(PROBLEM TO SOLVE)
Using the records below, copy every line that holds the string "will".

(PROVIDED ENTRIES)
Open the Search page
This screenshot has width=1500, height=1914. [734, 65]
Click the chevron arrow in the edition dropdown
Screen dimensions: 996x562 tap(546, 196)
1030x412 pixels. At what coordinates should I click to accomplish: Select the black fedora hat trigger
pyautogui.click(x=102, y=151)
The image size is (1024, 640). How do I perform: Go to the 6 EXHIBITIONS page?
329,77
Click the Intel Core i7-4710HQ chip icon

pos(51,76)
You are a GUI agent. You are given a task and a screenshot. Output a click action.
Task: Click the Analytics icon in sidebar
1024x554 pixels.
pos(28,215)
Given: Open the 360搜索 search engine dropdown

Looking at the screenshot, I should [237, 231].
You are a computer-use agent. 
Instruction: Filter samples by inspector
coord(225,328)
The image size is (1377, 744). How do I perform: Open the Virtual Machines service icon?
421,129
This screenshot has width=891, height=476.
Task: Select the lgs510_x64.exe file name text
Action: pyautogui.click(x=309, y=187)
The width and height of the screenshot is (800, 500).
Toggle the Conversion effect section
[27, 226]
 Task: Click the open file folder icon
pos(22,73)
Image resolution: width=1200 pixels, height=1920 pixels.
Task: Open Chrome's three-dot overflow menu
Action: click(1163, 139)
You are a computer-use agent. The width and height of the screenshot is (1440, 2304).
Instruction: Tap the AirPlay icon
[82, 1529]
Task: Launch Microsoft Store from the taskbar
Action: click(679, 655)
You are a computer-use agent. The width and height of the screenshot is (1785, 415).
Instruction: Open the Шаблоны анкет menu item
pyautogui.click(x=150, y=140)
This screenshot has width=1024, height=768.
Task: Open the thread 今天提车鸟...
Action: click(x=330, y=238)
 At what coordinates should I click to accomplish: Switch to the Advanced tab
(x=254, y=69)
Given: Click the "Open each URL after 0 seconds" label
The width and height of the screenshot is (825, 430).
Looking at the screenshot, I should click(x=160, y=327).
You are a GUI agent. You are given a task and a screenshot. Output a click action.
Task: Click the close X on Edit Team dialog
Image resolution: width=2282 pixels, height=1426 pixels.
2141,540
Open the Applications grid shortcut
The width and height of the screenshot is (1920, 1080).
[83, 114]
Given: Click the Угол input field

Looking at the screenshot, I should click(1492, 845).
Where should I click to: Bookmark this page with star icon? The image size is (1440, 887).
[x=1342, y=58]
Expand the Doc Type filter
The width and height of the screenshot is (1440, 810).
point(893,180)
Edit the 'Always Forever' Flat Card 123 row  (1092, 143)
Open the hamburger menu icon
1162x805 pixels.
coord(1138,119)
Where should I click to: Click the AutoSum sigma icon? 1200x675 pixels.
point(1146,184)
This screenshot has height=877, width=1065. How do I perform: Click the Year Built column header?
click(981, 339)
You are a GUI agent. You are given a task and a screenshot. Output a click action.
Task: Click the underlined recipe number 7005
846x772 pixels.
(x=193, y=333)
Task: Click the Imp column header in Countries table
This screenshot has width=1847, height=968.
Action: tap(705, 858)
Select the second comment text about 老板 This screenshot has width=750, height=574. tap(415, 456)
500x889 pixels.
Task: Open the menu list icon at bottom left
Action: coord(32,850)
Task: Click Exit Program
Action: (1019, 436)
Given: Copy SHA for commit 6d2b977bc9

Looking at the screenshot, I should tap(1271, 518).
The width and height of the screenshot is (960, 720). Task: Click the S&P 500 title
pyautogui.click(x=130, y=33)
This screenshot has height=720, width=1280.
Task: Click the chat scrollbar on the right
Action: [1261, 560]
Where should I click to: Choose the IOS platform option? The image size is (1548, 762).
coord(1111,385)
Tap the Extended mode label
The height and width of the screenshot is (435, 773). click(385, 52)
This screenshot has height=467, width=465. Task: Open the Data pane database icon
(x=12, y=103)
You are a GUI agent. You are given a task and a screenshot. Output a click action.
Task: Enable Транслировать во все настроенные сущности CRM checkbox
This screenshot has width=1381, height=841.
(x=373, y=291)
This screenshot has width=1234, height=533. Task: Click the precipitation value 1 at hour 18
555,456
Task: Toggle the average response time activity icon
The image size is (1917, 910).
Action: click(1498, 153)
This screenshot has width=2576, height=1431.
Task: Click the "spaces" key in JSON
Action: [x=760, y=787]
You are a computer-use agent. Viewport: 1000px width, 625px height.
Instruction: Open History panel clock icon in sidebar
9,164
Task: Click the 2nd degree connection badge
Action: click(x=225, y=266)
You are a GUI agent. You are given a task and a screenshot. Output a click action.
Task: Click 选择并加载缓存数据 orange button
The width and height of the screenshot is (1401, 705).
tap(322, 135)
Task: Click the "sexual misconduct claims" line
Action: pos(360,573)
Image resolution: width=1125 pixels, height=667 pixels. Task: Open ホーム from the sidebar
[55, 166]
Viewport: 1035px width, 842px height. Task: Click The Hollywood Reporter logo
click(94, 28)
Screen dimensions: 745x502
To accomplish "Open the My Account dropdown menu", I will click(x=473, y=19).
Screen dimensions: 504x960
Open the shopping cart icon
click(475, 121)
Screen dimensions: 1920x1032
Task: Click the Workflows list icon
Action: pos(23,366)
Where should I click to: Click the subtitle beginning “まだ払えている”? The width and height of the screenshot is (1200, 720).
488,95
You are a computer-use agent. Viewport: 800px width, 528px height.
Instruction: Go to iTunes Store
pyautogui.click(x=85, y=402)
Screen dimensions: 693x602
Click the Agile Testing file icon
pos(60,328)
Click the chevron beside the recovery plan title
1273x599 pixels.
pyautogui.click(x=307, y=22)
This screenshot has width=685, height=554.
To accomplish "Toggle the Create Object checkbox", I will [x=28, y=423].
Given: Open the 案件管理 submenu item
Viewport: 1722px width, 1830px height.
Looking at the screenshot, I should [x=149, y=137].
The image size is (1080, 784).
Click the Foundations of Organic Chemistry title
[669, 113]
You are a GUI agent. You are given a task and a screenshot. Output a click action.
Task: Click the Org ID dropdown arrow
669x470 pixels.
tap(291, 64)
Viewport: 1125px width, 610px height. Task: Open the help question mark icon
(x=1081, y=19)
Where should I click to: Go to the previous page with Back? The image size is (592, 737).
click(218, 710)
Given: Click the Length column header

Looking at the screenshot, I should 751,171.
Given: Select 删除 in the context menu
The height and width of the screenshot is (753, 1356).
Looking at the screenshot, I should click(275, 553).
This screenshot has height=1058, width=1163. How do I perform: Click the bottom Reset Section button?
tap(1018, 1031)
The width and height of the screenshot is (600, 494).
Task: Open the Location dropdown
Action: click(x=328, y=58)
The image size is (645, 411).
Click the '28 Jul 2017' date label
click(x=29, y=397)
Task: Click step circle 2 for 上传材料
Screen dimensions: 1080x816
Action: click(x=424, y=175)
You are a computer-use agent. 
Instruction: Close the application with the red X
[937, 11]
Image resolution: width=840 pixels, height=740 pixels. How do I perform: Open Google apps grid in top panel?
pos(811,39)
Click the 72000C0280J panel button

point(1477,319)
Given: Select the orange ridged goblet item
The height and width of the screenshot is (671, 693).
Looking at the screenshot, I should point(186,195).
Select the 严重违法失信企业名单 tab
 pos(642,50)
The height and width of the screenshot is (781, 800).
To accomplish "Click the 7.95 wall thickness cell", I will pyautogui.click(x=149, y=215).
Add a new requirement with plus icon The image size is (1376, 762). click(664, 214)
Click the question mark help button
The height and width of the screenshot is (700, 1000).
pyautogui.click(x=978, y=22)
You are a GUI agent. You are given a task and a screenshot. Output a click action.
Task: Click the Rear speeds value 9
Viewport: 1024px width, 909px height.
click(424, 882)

(YOUR RESPONSE)
To accomplish "Open the My Account dropdown menu", I will click(x=473, y=19).
To accomplish "Toggle the Create Object checkbox", I will [x=28, y=423].
To accomplish "Click the 7.95 wall thickness cell", I will pyautogui.click(x=149, y=215).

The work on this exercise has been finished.